Exercise description
Repeat the following items word for word, leaving out the pictures.

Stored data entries
******************************

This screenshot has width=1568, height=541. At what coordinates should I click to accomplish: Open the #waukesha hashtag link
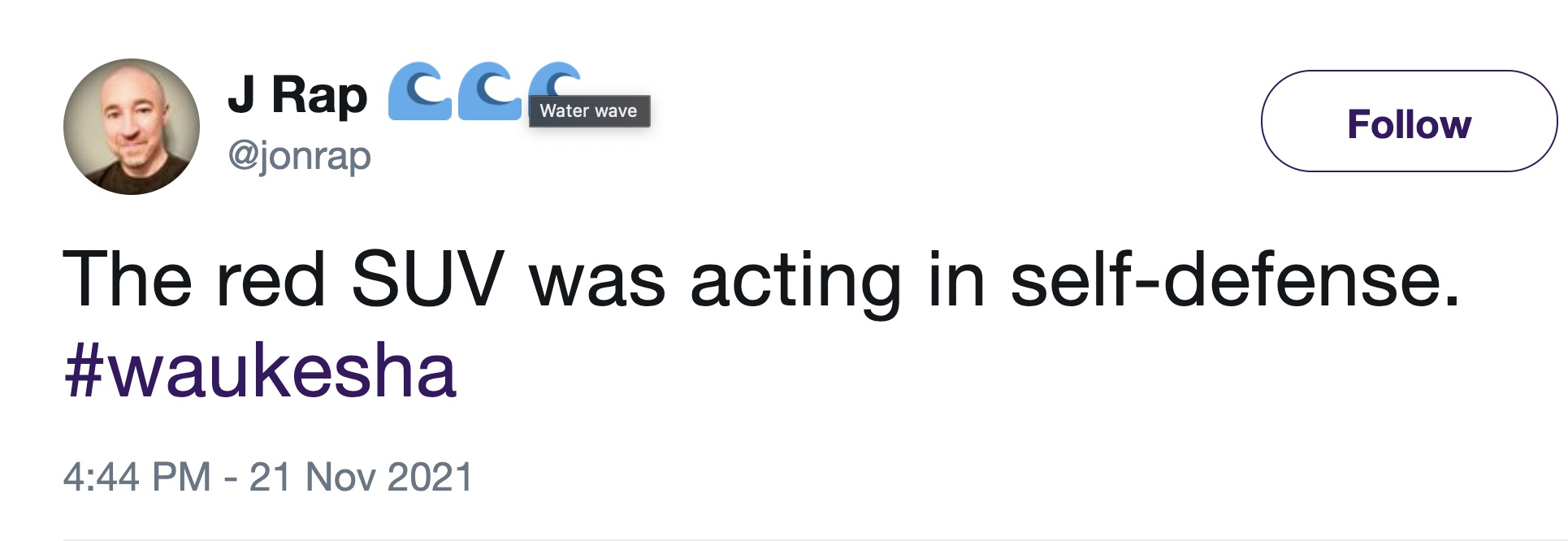pyautogui.click(x=260, y=371)
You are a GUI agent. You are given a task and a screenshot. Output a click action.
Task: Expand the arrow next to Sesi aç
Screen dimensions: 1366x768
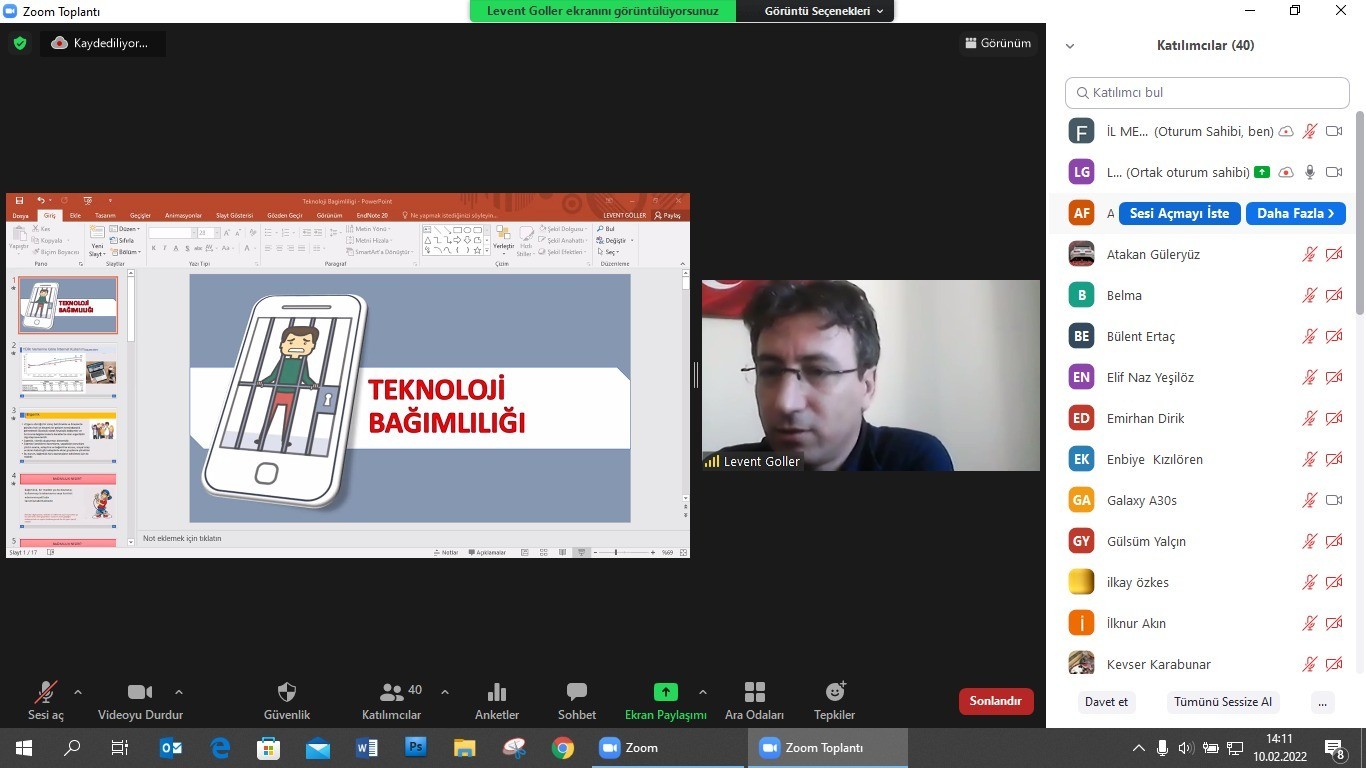pyautogui.click(x=78, y=692)
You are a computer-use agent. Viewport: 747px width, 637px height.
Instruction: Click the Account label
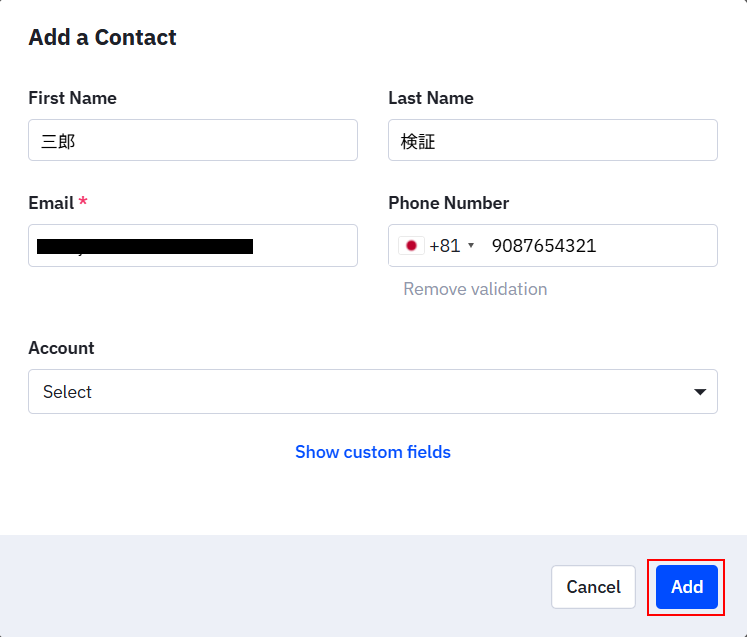pyautogui.click(x=61, y=348)
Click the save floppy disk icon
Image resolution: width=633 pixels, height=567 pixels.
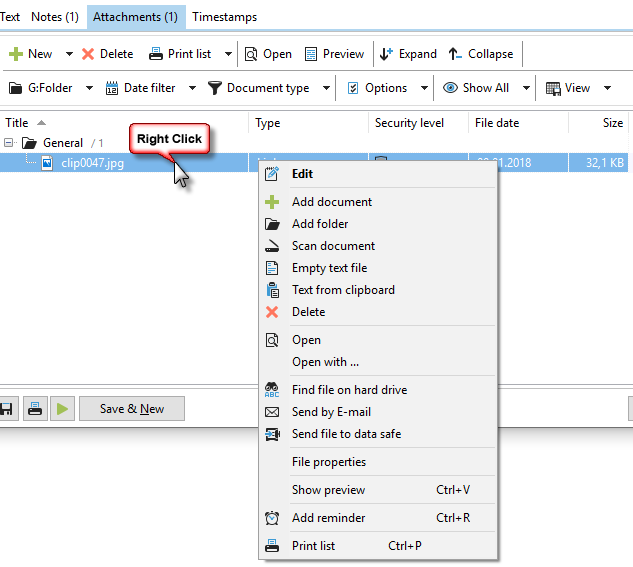pos(6,409)
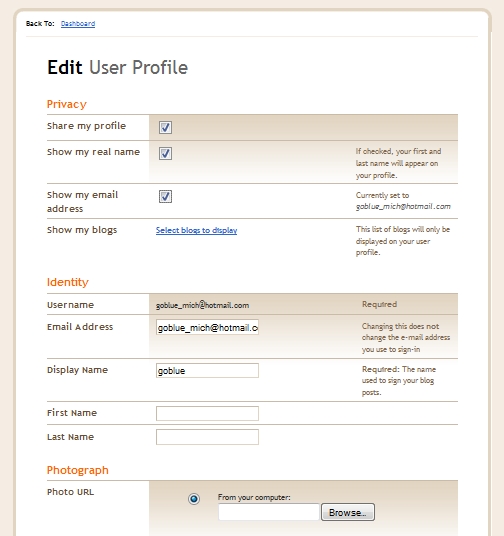Click into the Email Address field
The height and width of the screenshot is (536, 504).
coord(207,327)
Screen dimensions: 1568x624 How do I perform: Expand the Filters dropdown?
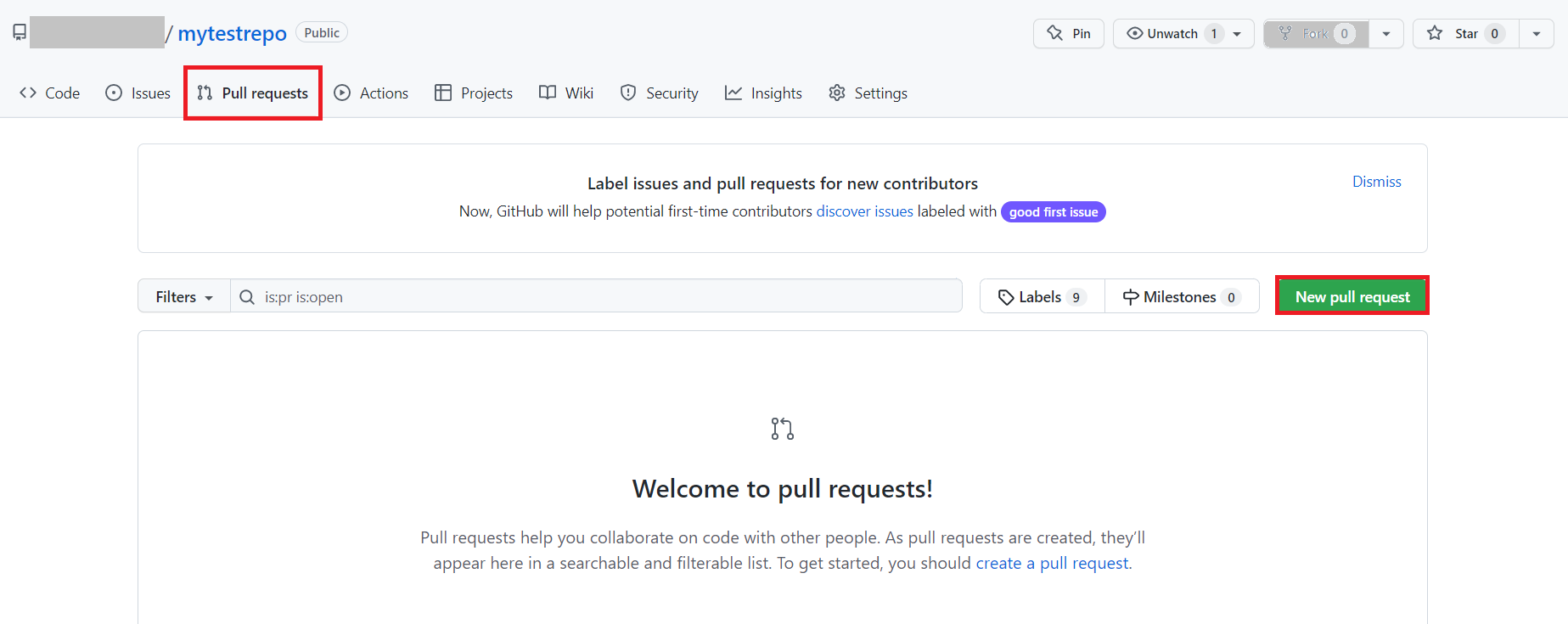(x=183, y=297)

******************************

Correct result
This screenshot has width=1568, height=541. At what coordinates should I click to accomplish: Open the #waukesha hashtag link
pyautogui.click(x=260, y=371)
You are a GUI agent. You are given a task and a screenshot. Output a click action.
Task: Expand the arrow next to Sesi aç
Screen dimensions: 1366x768
pyautogui.click(x=78, y=692)
You are a computer-use agent. Viewport: 747px width, 637px height.
Instruction: Click the Account label
pyautogui.click(x=61, y=348)
Click the save floppy disk icon
Image resolution: width=633 pixels, height=567 pixels.
pos(6,409)
Click into the Email Address field
The height and width of the screenshot is (536, 504).
coord(207,327)
Screen dimensions: 1568x624 How do I perform: Expand the Filters dropdown?
(x=183, y=297)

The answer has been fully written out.